## [Assigned task]
Under this line are the records; repeat exactly the lines starting at the one containing "The height and" and ending at the one containing "Image resolution: width=1920", omitting pictures.

Start of The data

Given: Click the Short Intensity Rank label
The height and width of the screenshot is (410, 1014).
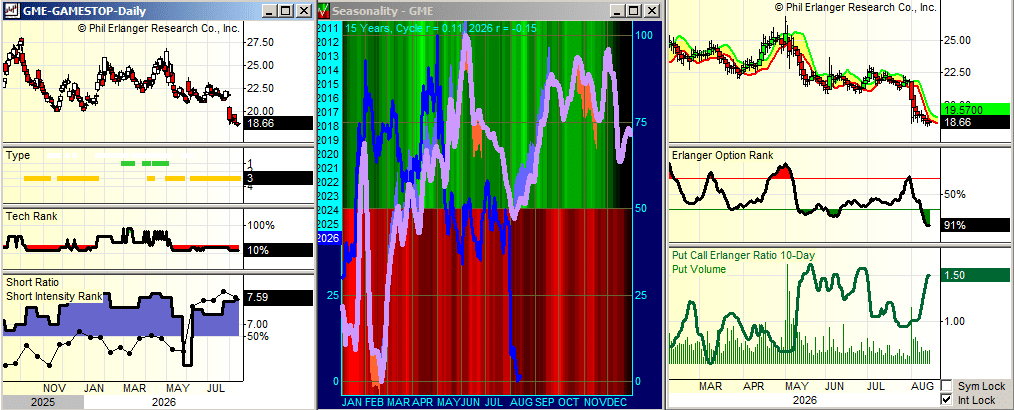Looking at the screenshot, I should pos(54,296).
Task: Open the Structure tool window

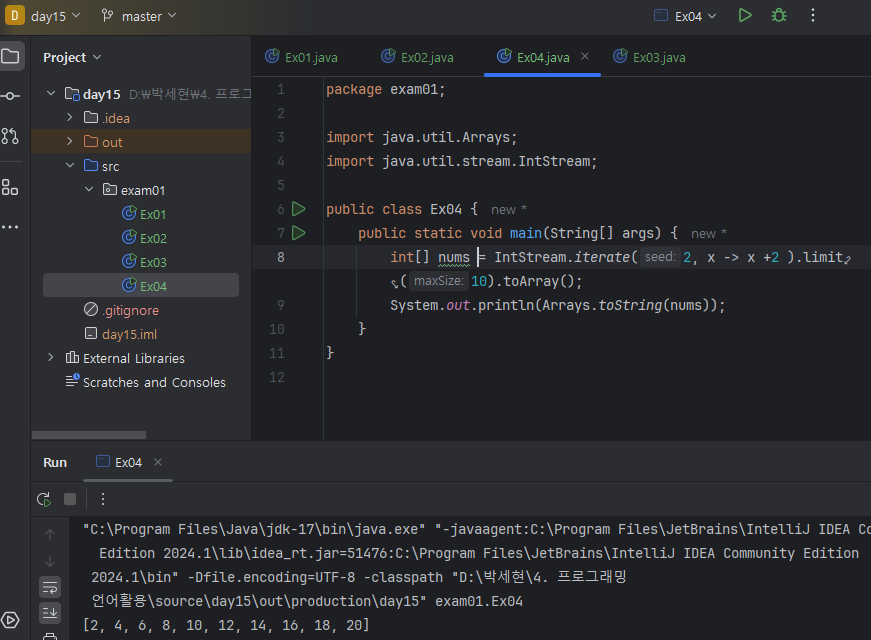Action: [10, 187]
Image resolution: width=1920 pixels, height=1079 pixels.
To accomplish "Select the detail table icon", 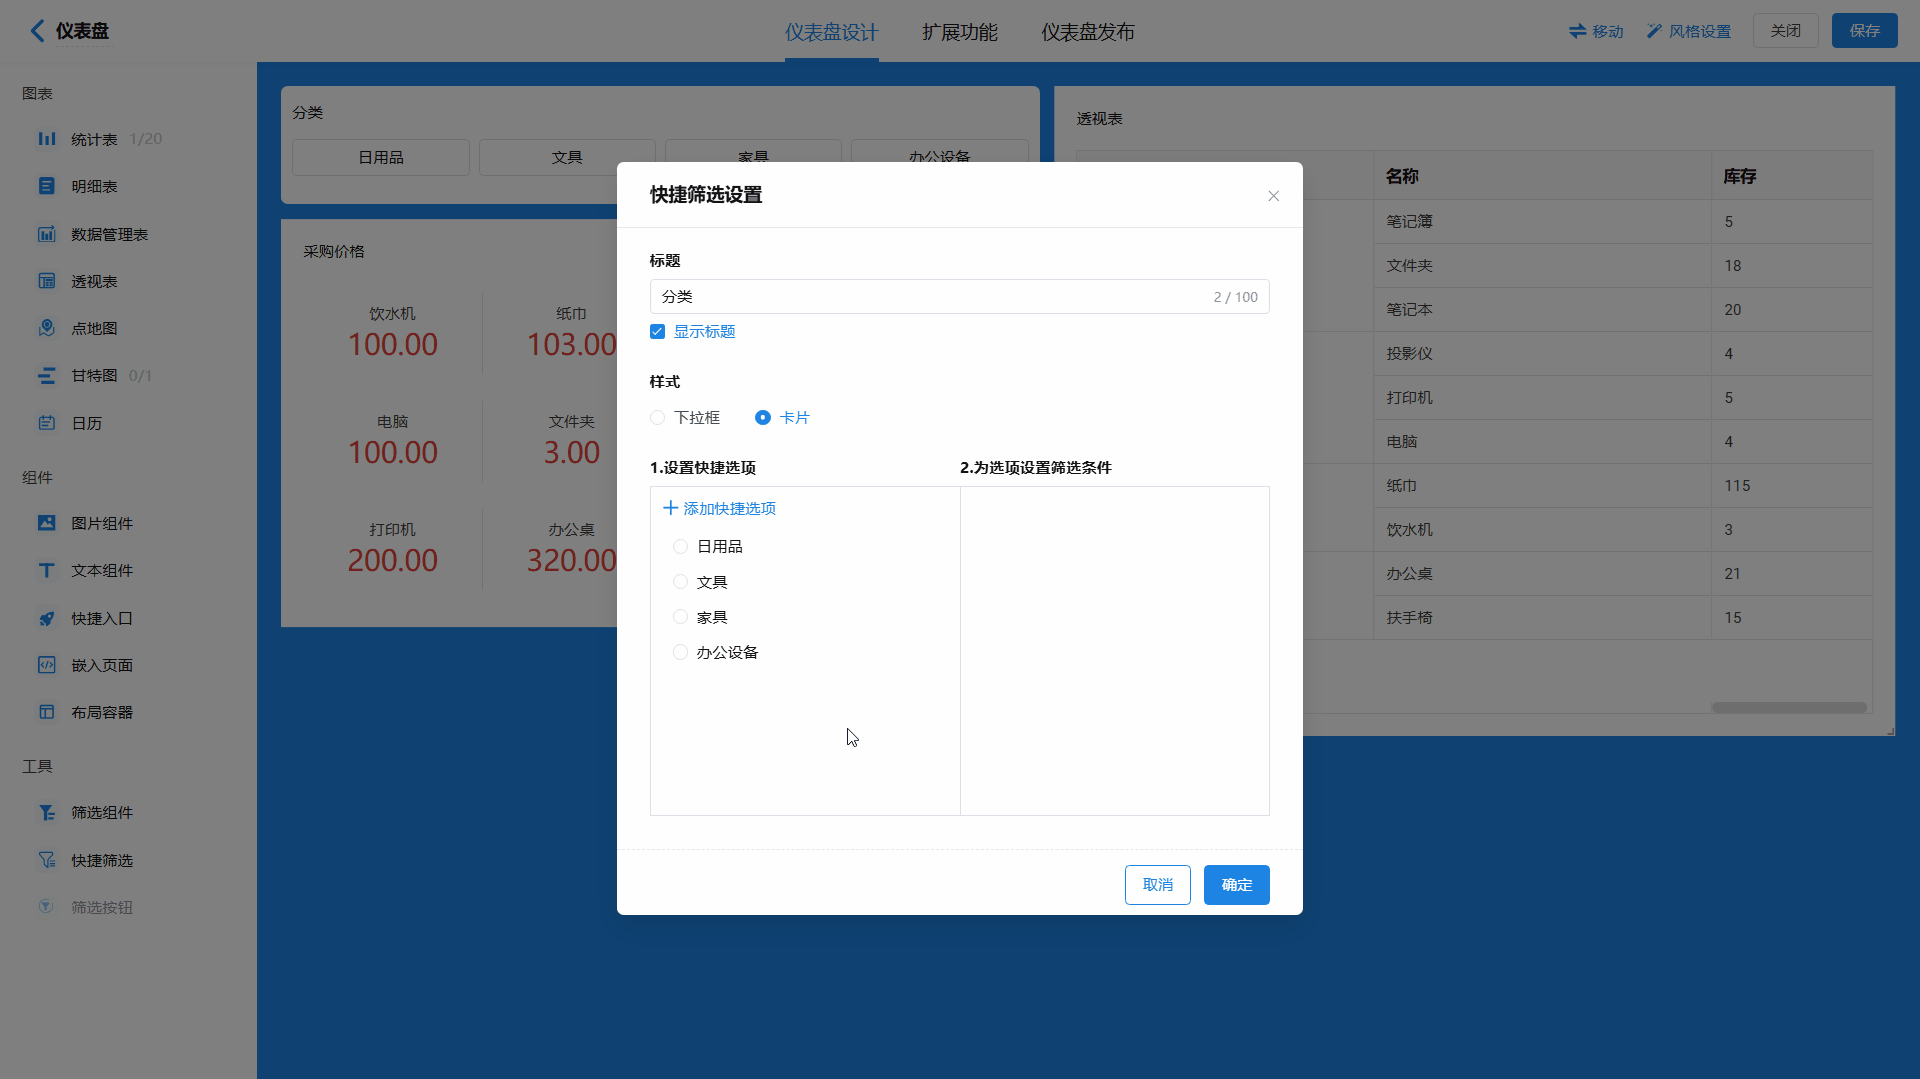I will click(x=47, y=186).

End of The data

## [Exercise solution]
The height and width of the screenshot is (410, 1014).
Looking at the screenshot, I should pos(54,296).
Task: Open the Structure tool window

Action: [10, 187]
Image resolution: width=1920 pixels, height=1079 pixels.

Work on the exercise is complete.